A national honor for Philadelphia activist Helen Gym
Gym says Asian Americans United sparked her involvement: "People [at those groups] pushed my thinking every day. They . . . reminded me that power is the collective enterprise of people who build communities." (SARAH J. GLOVER / File) |
Spend a few hours with Helen Gym, Philadelphia's famously feisty community organizer, and you see a rabble-rouser on the run, dashing from a TEDx talk rehearsal at Temple University to a rally for public education, where she revved up the crowd.
Gym speaks "truth to power," said State Sen. Vincent Hughes (D., Phila.), who introduced her at the rally Thursday after first teasing her for "troublemaking."
At a White House ceremony Monday, Gym, 45, a cofounder of Parents United for Public Education, a parent-led school watchdog group; and a board member of Asian Americans United, which advocates for ethnic diversity, will add another label to her brand: Cesar E. Chavez Champion of Change.
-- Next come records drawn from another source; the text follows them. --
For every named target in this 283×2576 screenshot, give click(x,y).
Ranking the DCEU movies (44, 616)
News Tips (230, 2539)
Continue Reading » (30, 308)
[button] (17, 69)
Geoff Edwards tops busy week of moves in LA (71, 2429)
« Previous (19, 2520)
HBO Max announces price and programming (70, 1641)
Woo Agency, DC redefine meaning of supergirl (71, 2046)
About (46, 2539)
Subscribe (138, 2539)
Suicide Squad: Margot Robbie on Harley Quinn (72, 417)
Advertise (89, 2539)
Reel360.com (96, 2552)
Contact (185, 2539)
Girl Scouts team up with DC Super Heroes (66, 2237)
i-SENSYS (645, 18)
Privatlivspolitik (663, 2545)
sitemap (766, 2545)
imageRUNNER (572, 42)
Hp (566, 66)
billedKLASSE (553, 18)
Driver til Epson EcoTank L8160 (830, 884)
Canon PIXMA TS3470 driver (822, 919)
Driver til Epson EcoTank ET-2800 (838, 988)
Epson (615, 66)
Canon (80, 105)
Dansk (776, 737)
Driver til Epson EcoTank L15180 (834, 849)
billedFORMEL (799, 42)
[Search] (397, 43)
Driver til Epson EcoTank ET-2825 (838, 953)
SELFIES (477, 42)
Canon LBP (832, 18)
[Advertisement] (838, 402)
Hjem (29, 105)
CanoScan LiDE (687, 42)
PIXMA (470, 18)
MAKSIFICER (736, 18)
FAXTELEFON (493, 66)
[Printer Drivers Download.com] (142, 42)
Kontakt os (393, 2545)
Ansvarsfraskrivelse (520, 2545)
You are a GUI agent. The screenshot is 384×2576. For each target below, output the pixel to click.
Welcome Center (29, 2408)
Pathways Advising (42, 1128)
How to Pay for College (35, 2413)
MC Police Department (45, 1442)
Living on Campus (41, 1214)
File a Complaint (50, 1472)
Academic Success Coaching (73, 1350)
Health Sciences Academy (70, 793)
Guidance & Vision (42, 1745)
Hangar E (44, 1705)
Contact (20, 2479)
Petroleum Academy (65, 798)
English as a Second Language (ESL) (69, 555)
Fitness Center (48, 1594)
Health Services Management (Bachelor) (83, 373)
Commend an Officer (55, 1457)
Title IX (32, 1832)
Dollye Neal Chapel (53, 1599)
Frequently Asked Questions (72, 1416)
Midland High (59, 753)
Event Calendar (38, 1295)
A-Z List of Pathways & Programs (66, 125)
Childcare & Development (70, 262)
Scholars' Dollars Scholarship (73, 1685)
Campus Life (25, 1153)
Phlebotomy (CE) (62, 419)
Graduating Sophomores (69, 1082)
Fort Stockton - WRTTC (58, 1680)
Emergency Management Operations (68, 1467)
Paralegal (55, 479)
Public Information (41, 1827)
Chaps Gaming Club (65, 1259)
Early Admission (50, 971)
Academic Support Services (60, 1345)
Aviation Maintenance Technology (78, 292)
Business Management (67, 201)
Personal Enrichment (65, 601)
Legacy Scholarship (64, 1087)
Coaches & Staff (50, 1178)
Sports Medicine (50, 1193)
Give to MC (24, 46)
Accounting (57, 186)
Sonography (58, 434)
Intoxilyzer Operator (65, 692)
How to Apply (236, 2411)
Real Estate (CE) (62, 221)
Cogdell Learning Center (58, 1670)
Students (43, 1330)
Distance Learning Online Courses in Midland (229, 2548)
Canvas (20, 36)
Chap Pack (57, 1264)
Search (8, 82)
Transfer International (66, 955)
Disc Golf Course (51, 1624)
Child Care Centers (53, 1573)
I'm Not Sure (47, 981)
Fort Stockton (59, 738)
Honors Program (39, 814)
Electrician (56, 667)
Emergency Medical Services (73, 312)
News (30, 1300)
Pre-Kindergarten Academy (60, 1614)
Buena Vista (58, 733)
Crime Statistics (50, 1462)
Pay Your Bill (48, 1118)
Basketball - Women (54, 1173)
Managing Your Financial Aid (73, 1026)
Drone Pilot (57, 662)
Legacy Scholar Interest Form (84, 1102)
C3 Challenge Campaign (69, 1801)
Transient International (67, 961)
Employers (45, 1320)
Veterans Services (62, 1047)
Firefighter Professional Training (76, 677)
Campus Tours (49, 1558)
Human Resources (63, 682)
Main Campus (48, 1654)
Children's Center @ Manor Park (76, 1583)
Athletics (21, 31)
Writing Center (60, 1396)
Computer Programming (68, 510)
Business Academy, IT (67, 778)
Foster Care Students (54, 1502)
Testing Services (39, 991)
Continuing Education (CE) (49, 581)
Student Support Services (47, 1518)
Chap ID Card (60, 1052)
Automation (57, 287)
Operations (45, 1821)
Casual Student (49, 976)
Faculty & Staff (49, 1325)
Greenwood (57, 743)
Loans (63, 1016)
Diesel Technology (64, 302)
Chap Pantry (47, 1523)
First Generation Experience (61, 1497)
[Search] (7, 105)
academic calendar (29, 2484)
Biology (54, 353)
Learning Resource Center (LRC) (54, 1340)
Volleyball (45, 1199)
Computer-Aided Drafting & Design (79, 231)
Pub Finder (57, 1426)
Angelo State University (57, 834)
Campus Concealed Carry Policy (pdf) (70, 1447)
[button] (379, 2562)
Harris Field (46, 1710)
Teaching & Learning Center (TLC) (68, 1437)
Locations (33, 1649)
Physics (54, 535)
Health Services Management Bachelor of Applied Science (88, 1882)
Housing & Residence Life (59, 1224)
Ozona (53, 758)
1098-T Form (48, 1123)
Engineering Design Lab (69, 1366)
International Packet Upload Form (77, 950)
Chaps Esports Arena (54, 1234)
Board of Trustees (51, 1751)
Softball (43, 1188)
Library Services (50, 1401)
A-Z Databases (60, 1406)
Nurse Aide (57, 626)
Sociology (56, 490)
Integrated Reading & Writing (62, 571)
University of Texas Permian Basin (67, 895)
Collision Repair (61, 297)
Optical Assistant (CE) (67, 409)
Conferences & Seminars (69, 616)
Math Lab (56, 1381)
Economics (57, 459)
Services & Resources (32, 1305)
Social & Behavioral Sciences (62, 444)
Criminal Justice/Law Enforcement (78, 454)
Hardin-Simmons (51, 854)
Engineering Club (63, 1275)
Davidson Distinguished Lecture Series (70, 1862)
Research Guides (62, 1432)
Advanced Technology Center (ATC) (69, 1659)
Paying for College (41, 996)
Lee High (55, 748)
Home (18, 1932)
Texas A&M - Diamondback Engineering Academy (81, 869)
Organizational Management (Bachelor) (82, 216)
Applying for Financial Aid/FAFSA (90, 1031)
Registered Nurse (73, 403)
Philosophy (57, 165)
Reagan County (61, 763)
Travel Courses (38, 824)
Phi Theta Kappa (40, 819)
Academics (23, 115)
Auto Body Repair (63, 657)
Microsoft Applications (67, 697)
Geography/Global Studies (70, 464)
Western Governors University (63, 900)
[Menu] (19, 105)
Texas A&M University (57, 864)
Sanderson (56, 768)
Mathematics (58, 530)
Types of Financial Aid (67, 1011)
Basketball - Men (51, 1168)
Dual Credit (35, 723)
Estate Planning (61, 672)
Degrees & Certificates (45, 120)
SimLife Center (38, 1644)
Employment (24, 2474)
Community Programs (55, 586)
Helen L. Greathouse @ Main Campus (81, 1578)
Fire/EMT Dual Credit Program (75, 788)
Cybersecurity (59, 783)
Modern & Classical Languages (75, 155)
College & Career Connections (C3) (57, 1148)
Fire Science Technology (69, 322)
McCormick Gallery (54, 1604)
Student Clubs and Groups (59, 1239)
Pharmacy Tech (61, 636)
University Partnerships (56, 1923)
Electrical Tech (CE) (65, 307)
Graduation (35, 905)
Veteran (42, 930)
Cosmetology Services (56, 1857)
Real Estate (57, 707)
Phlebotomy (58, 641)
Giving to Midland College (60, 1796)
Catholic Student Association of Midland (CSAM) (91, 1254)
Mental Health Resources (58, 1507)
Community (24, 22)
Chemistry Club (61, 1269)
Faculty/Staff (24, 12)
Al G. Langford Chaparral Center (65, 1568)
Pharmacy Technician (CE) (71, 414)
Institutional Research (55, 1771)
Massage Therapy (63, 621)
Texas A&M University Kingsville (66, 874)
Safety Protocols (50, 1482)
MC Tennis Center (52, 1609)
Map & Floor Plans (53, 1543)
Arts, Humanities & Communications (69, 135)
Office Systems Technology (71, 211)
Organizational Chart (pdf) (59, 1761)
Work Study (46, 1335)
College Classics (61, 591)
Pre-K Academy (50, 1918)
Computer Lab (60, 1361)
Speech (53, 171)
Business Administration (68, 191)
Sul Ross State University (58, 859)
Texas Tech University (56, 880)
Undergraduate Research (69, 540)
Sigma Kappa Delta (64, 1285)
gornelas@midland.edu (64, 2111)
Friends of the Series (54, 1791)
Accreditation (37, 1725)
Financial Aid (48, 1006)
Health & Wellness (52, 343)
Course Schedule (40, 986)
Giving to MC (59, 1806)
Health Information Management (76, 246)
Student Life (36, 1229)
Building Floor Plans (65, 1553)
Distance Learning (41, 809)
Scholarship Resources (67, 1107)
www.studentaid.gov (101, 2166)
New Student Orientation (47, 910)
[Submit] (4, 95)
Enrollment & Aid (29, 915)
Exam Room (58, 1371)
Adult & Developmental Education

President Obama established the program to recognize those whose commitment to a more just tomorrow empowers whole communities, the White House announcement said.
The 10 honorees this year embody the steadfast determination of Chavez, who organized a union for California farm workers in the 1960s.
Chavez died in 1993. In 2011, Obama proclaimed March 31 Cesar Chavez Day. He encouraged all Americans to use it as an annual day of national service.
"One of the great lessons of Cesar's life [is] that you don't give up the fight," Obama said recently. "No matter how long it takes, no matter how long the odds, you keep going, fueled by a simple creed - 'Sí, se puede' " - roughly, "Yes, we can."
Clearly, Gym got the message.
She was born in Seattle and raised near Columbus, Ohio, by parents who emigrated from Korea in the 1960s. The immigrant tale of her father, Won Gym, presages the steely determination of Helen, the elder of two daughters.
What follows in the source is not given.